▸ Work item
Find the lines of the listing that contain the string "will", and return them.
Segment Start: Source data
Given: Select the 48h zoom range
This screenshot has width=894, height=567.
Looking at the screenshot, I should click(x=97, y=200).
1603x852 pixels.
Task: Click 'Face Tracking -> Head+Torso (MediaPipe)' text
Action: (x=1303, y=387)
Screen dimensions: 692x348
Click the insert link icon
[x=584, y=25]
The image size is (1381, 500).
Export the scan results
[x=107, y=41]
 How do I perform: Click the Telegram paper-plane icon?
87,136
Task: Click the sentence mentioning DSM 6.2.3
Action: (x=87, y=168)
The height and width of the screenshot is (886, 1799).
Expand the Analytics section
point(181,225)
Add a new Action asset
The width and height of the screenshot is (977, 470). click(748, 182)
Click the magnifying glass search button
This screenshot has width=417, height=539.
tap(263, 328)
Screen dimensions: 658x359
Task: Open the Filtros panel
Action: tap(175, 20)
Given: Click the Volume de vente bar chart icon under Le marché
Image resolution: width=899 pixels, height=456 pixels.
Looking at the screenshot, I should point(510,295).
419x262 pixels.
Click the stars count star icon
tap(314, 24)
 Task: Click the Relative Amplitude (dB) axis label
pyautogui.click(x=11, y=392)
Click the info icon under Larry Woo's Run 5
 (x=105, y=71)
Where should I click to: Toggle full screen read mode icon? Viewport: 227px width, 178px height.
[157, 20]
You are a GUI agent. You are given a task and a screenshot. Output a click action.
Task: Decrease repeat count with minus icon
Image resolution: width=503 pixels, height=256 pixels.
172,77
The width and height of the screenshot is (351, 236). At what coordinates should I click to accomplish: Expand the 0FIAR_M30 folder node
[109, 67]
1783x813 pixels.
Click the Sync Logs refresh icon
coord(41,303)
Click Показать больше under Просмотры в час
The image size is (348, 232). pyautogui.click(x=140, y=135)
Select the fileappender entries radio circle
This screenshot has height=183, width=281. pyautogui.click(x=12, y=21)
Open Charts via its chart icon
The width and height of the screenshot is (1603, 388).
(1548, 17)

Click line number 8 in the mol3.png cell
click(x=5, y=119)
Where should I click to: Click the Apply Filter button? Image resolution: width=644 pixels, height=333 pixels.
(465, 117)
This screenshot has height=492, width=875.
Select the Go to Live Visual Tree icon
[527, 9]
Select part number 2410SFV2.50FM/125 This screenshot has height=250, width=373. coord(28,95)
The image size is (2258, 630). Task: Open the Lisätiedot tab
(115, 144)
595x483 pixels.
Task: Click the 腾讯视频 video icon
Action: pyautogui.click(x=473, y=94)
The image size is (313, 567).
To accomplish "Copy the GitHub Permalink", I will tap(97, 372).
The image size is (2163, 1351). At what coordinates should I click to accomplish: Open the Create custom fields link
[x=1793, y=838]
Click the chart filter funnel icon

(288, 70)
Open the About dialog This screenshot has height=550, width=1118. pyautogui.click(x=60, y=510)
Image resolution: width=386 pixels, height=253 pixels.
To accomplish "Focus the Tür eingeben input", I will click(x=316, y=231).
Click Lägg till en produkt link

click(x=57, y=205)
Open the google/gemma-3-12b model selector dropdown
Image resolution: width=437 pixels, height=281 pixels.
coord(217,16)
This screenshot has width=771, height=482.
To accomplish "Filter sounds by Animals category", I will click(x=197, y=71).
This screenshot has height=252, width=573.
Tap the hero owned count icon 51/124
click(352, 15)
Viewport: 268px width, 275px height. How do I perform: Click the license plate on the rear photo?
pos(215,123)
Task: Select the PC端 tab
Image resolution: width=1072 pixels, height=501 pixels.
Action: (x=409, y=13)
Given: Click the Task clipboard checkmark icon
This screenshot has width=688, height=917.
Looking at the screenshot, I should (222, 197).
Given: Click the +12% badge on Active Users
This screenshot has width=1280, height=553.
Segment End: Source data
▸ Response area
To accomplish "Copy the GitHub Permalink", I will tap(97, 372).
To accomplish "Focus the Tür eingeben input", I will click(x=316, y=231).
To accomplish "Filter sounds by Animals category", I will click(x=197, y=71).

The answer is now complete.